As for 30c-45 ($\beta =45°$), the flutter characteristics of the model are quite different from other conditions. First, during the process of fluttering, there is basically no vibration in the vertical degree of freedom, which indicates until hard flutter develops, the vertical and torsional vibrations of the model are still not completely coupled. Secondly, when $\beta \ge 30°$, as β increases, $U_f(\beta \ne 45°)$ will gradually increase and $V_L(\beta \ne 45°)$ will gradually decrease, while $U_f(\beta =45°)<U_f(\beta =30°)$ and $V_L(\beta =45°)<V_L(\beta =60°)$. The specific reasons need to be further experimentally studied.

4. Conclusions

In this paper, by changing the aerodynamic shape of the TE of the model, the flow pattern of the model wake is controlled, and the displacement response of the model under different wind speeds and different TEs is collected by laser displacement sensors, and then the effect of different wake flow patterns on flutter characteristics and the flutter stability of the bridge deck is studied.

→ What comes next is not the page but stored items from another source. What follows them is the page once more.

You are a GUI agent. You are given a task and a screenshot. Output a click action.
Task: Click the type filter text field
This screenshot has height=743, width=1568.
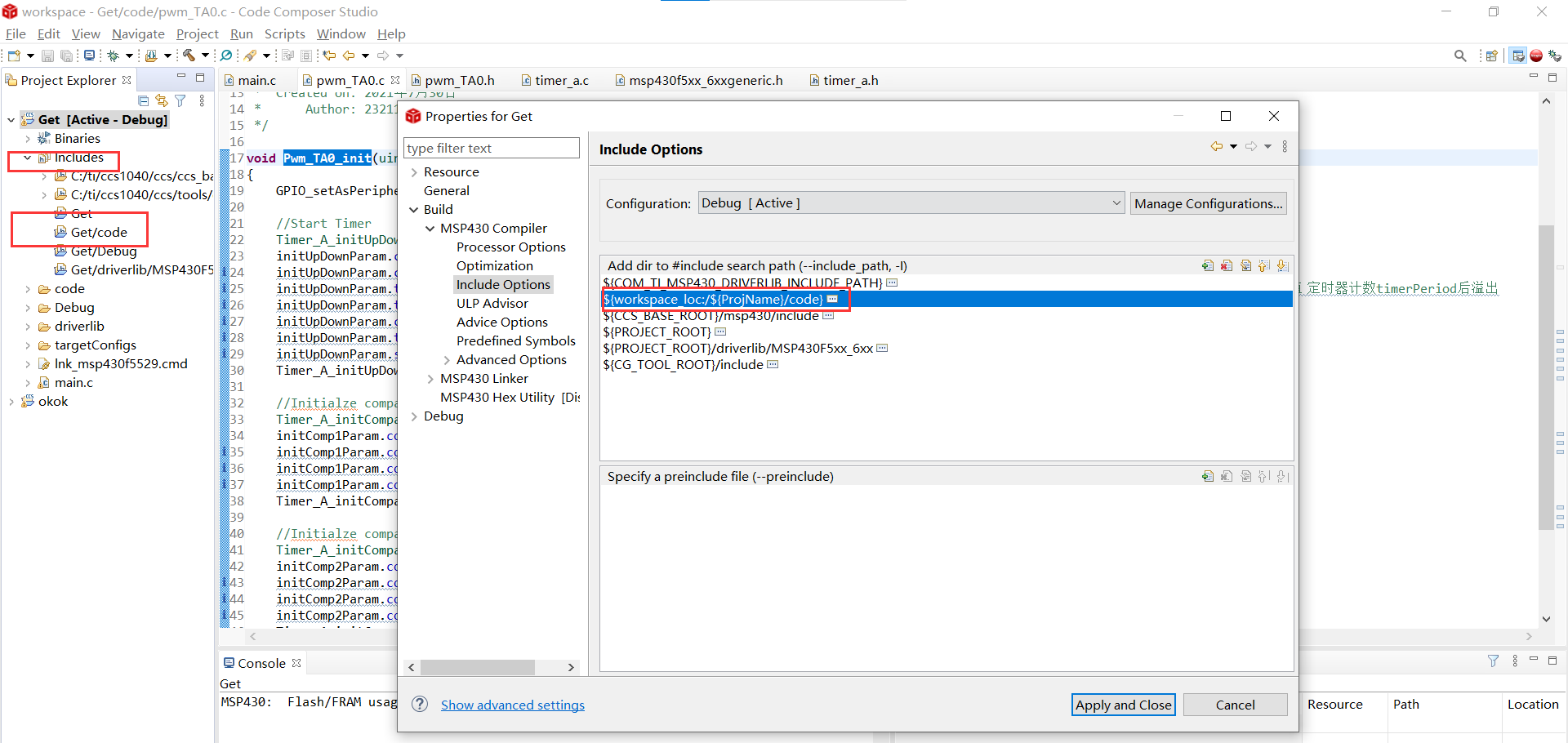click(x=491, y=148)
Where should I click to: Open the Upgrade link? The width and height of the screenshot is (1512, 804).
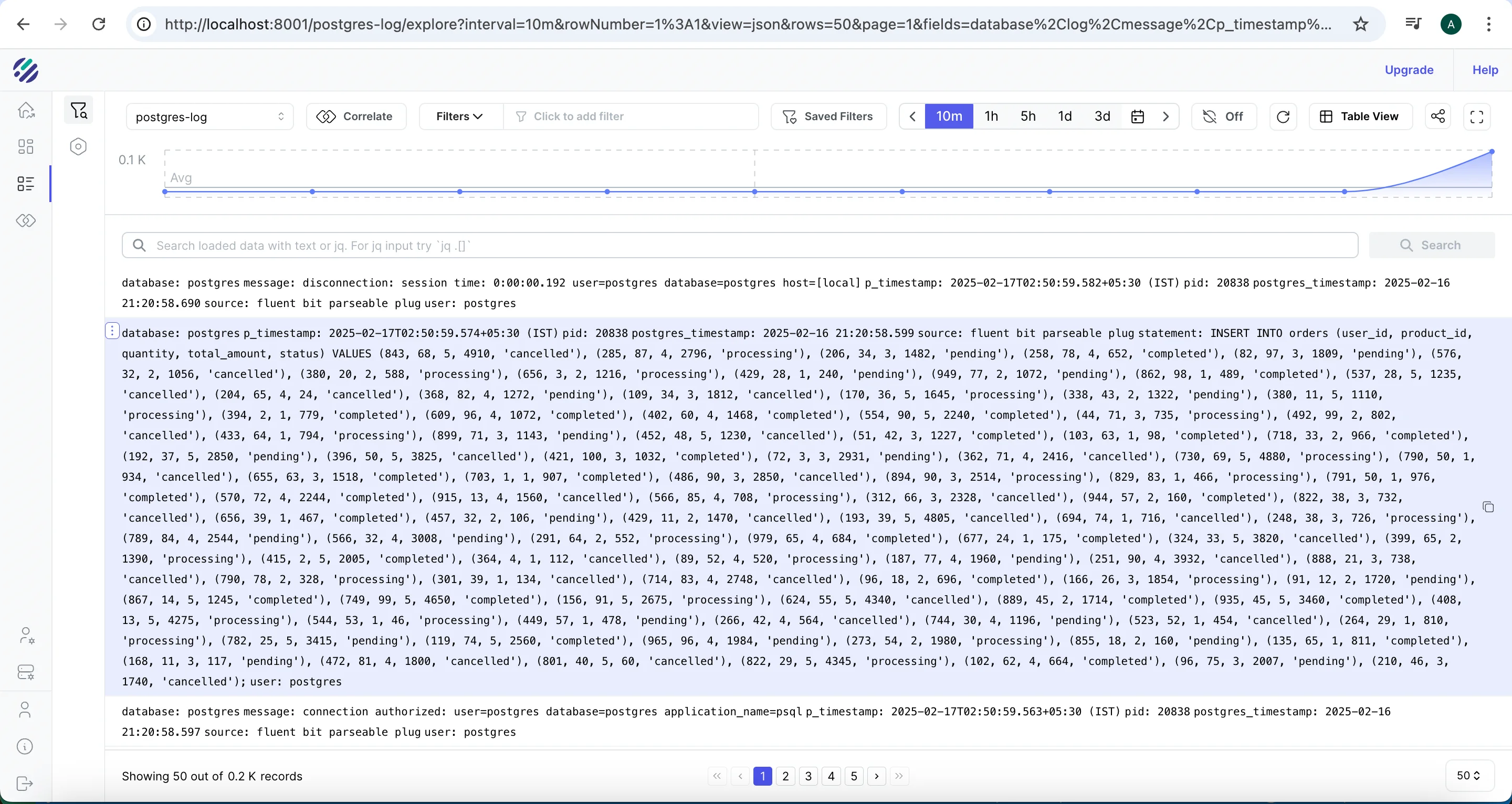click(1408, 70)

The vibration response of the segment model under different TEs and different incoming wind speeds is compared and analyzed, after which the flutter characteristics of the segment model with different TEs are analyzed, and the following conclusions are drawn:

(1)

Limit cycle flutter may still occur in the bridge section with a streamlined front edge and, in some cases, it also has a wider limit cycle flutter wind speed range.

(2)

When the bending-torsional coupling flutter is fully developed, the torsional degree of freedom slightly lags behind the vertical degree of freedom.

(3)

As the trailing edge becomes more and more blunt, the critical wind speed U_s gradually increases, and the flutter stability gradually increases. The wake vortex motion has a certain correlation with the flutter stability of the bridge deck.